Immediate anticoagulation with heparin is the standard initial treatment of MVT, with the presence of gastrointestinal bleeding rarely a contraindication to its use.2,4,6,11 Transcatheter thrombolytic therapy and thrombectomy have both been used with success in small case series.13,14 Those patients with signs of peritonitis require emergent resection of the infarcted bowel. Mortality rates with MVT range from 11% to 33% in the most recently published studies.8,15,16

MVT associated with hormonal contraception was first described in 1963, three years after the approval of the first oral contraceptive pill in the United States (U.S.).17 Since then, several other cases have been reported.18 Since 2002, a contraceptive transdermal patch (Ortho Evra ®) and a contraceptive vaginal ring (NuvaRing) have been available in the U.S., each offering some advantages over oral contraceptives.

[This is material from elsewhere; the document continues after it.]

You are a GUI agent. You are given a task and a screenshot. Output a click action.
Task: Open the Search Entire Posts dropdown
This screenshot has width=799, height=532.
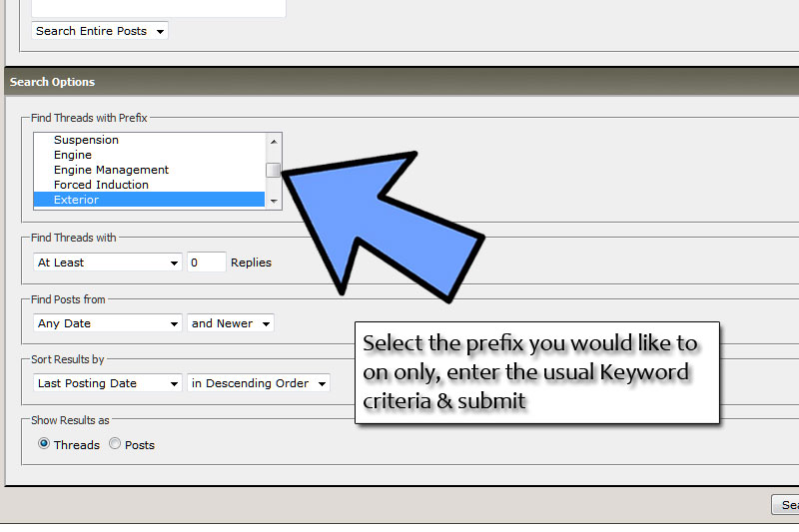(100, 31)

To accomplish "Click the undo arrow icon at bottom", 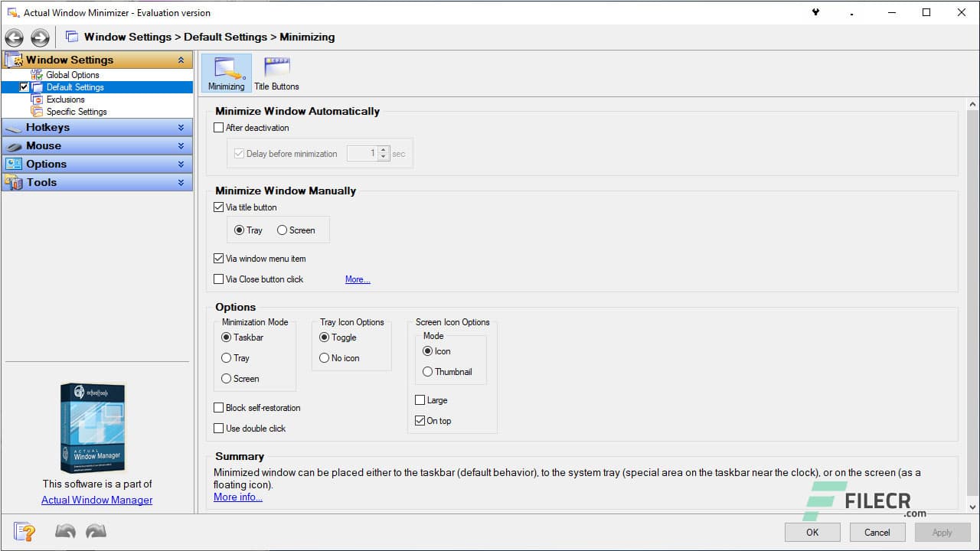I will click(x=65, y=530).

A study conducted by the U.S. Food and Drug Administration concluded the transdermal patch and the vaginal ring were associated with an increased risk of venous thromboembolism similar to that of oral contraceptives.19 Other reported thrombotic complications of the vaginal contraceptive ring have included cerebral venous sinus thrombosis, axillary vein thrombosis and aortic thrombosis.2023 We are aware of only one other reported case of MVT associated with a vaginal contraceptive ring, this having been reported in the hematology literature.24

Footnotes

Full text available through open access at http://escholarship.org/uc/uciem_westjem

Address for Correspondence: Author, Titles, Address. Email: Wesley Eilbert, MD. Department of Emergency Medicine, University of Illinois, College of Medicine, 1819 West Polk St. CME Rm 469, Chicago, IL 60612. 7 / 2014; 15:395 – 397

Submission history: Revision received January 28, 2014; Submitted April 13, 2014; Accepted April 29, 2014

Conflicts of Interest: By the WestJEM article submission agreement, all authors are required to disclose all affiliations, funding sources and financial or management relationships that could be perceived as potential sources of bias. The authors disclosed none.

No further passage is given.